What is needed – In the listing below, count the lines containing the string "avatar". Reply with that number only.
Records for this exercise Block Start
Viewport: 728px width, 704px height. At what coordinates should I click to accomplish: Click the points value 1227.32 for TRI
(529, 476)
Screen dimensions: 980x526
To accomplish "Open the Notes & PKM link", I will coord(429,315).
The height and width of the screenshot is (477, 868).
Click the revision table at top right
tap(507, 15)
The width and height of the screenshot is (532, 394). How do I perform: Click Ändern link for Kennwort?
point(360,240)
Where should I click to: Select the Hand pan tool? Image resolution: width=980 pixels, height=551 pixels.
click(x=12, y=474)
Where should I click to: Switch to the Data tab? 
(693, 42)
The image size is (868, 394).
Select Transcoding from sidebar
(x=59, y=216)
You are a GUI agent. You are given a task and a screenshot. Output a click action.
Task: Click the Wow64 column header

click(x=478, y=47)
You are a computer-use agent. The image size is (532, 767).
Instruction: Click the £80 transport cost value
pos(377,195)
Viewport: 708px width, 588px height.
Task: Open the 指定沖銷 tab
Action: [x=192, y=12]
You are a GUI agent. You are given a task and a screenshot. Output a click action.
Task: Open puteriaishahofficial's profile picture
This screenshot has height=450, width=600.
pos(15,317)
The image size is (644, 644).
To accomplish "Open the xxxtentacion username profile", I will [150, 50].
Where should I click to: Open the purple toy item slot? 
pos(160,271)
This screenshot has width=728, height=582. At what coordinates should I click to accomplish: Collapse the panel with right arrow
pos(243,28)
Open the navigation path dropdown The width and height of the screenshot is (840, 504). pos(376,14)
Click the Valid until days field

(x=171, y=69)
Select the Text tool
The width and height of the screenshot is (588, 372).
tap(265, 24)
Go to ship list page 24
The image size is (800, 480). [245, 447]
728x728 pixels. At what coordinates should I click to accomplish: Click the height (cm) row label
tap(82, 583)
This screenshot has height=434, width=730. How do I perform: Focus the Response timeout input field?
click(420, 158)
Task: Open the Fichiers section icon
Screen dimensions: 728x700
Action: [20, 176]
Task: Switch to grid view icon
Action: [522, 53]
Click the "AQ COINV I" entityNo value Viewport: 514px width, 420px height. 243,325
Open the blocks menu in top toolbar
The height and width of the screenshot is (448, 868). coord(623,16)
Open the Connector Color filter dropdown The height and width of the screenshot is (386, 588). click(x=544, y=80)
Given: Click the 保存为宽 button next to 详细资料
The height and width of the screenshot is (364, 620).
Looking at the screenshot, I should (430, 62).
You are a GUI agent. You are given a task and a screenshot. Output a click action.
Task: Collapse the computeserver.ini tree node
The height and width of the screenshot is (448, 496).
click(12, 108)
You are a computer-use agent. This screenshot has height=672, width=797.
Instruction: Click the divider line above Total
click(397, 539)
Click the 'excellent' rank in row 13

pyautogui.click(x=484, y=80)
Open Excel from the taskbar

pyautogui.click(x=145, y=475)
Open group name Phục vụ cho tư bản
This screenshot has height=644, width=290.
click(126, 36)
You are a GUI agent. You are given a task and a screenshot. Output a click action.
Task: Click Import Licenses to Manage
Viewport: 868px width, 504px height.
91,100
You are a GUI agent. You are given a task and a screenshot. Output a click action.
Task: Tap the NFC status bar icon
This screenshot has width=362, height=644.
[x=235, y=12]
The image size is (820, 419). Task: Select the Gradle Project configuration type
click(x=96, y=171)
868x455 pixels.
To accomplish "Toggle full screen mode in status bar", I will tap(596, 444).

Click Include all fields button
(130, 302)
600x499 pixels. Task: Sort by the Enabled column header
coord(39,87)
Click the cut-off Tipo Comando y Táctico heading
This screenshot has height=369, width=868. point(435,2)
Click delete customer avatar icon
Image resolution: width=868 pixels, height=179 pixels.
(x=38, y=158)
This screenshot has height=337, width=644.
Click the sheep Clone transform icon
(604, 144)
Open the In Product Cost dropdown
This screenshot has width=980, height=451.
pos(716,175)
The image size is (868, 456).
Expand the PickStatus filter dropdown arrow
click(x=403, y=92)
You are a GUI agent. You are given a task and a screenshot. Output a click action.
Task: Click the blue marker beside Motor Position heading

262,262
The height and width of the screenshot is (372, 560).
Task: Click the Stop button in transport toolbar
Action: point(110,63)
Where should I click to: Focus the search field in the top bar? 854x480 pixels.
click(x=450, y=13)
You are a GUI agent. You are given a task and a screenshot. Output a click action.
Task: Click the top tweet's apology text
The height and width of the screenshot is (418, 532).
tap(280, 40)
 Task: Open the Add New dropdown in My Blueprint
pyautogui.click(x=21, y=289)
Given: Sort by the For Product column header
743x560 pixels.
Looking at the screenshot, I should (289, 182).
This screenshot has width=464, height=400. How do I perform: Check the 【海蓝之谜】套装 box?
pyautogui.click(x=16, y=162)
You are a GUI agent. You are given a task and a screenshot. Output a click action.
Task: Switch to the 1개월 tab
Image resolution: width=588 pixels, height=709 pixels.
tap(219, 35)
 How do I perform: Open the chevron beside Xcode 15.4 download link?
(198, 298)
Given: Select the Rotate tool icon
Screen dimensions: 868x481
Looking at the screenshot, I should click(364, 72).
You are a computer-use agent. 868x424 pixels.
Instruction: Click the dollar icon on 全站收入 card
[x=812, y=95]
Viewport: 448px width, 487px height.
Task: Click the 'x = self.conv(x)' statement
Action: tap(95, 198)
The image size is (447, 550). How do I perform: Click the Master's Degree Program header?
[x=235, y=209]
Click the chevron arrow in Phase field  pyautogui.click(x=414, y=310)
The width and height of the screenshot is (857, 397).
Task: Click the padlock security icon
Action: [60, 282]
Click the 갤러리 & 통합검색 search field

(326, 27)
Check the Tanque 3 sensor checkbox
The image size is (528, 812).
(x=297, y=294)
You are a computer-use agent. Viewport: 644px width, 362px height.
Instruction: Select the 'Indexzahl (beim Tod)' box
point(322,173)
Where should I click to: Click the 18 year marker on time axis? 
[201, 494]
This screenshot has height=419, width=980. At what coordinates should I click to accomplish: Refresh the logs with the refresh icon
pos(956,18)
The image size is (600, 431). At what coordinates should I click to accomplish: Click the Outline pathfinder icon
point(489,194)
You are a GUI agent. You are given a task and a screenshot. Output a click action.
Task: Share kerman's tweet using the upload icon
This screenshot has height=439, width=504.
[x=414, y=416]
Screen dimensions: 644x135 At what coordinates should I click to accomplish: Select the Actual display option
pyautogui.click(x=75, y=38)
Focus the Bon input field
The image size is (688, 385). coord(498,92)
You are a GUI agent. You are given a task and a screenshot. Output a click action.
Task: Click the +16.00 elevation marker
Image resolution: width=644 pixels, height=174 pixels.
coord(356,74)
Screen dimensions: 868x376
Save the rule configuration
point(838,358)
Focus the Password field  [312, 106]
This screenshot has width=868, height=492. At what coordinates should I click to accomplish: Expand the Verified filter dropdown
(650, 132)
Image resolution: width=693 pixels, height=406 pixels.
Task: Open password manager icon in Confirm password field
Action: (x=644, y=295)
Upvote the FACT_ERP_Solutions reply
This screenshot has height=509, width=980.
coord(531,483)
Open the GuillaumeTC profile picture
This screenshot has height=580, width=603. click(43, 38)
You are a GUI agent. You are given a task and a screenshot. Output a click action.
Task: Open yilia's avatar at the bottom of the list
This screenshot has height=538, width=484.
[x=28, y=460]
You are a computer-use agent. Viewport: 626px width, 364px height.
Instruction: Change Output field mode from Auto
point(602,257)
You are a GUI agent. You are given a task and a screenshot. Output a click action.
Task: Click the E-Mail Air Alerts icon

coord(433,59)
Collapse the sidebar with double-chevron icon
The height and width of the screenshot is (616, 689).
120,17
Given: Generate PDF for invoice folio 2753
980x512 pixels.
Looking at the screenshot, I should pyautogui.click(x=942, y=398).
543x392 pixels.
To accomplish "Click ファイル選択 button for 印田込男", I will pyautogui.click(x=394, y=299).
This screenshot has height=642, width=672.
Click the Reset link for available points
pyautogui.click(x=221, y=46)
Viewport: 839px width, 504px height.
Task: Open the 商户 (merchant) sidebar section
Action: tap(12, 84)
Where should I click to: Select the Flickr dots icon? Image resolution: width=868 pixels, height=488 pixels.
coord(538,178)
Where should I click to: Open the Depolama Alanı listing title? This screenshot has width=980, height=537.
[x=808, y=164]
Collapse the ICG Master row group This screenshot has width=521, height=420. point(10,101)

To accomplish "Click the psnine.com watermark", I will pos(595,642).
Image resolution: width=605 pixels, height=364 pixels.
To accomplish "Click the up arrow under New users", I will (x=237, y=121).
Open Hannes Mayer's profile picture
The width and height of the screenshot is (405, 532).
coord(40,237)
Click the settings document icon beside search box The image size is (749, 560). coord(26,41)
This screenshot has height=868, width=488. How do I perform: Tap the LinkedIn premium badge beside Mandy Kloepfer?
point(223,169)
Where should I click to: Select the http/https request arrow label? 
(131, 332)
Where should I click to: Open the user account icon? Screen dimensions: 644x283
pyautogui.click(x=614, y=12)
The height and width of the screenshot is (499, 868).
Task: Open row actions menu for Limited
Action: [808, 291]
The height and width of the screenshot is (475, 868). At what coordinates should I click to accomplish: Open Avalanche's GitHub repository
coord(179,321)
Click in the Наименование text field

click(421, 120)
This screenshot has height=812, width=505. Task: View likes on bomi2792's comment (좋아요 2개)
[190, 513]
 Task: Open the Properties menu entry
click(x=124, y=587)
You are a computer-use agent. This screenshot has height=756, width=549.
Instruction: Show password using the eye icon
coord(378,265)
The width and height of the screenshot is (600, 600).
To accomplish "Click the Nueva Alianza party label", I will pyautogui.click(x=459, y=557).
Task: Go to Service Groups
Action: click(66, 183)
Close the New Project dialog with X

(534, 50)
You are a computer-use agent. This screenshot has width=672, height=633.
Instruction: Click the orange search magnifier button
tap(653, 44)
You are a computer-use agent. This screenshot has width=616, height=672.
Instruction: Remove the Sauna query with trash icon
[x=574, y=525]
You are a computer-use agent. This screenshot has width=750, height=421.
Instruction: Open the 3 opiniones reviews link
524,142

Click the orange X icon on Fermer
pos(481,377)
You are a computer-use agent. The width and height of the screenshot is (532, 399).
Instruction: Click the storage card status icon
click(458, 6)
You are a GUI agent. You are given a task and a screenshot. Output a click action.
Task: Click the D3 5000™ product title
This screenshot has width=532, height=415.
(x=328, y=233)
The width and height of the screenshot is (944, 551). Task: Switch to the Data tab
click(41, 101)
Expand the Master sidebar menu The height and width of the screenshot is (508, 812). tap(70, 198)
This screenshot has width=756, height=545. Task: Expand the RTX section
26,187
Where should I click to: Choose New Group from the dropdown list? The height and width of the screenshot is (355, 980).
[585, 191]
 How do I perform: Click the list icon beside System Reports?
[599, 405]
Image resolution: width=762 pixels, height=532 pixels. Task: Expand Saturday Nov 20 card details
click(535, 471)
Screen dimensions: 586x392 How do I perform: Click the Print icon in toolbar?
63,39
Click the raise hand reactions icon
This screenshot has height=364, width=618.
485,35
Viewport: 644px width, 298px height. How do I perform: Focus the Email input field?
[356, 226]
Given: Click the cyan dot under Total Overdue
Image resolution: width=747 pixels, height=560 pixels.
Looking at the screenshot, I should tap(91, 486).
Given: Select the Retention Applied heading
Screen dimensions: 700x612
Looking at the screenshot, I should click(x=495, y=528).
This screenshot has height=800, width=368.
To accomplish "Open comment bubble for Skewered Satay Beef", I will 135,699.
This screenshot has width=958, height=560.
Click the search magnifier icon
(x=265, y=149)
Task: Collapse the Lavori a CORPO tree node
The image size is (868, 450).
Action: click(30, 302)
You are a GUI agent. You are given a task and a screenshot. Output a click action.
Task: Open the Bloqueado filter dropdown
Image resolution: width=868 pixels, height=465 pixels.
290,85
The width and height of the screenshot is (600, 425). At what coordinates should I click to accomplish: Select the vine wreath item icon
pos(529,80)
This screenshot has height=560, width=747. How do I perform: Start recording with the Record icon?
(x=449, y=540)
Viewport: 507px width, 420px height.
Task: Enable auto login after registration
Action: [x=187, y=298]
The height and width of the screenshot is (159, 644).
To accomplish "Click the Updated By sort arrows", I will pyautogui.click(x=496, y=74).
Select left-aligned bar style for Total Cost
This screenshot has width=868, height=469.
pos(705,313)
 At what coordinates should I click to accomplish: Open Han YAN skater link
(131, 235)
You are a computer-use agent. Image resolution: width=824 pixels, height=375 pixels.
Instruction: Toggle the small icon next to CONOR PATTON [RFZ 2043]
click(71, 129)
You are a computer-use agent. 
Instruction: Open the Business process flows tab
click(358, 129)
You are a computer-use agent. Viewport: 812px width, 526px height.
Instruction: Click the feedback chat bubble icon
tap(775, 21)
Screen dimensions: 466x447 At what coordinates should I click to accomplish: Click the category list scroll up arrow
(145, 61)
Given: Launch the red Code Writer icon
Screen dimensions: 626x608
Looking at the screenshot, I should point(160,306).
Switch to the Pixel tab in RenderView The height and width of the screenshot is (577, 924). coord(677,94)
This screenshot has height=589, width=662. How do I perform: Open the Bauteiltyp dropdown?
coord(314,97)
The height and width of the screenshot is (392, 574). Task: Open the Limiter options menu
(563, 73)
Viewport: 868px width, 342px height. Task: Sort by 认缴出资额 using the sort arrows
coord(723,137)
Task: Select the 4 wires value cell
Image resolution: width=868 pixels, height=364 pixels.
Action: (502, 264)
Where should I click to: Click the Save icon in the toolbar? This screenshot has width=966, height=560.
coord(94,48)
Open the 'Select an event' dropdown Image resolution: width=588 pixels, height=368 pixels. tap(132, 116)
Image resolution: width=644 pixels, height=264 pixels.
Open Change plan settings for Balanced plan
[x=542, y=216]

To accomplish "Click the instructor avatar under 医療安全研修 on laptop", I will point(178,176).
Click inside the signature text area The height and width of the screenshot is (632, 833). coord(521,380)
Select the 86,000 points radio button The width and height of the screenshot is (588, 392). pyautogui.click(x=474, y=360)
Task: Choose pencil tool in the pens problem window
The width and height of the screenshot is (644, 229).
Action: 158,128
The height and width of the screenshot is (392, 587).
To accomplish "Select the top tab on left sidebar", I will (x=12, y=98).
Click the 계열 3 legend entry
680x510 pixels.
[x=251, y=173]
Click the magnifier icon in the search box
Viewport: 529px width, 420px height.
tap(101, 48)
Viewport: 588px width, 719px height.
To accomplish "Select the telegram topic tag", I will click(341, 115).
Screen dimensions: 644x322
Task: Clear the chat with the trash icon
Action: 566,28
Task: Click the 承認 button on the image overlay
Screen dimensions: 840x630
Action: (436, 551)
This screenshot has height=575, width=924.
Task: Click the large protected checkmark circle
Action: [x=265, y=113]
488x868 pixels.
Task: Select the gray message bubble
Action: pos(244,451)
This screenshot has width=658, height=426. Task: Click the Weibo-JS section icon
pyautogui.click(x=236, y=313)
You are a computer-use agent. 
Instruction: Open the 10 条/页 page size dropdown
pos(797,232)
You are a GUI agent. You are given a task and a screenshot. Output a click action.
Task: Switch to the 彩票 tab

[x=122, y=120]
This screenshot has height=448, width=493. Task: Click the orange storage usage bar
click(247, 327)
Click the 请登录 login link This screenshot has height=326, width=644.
Records for this exercise Block End
Answer section – 3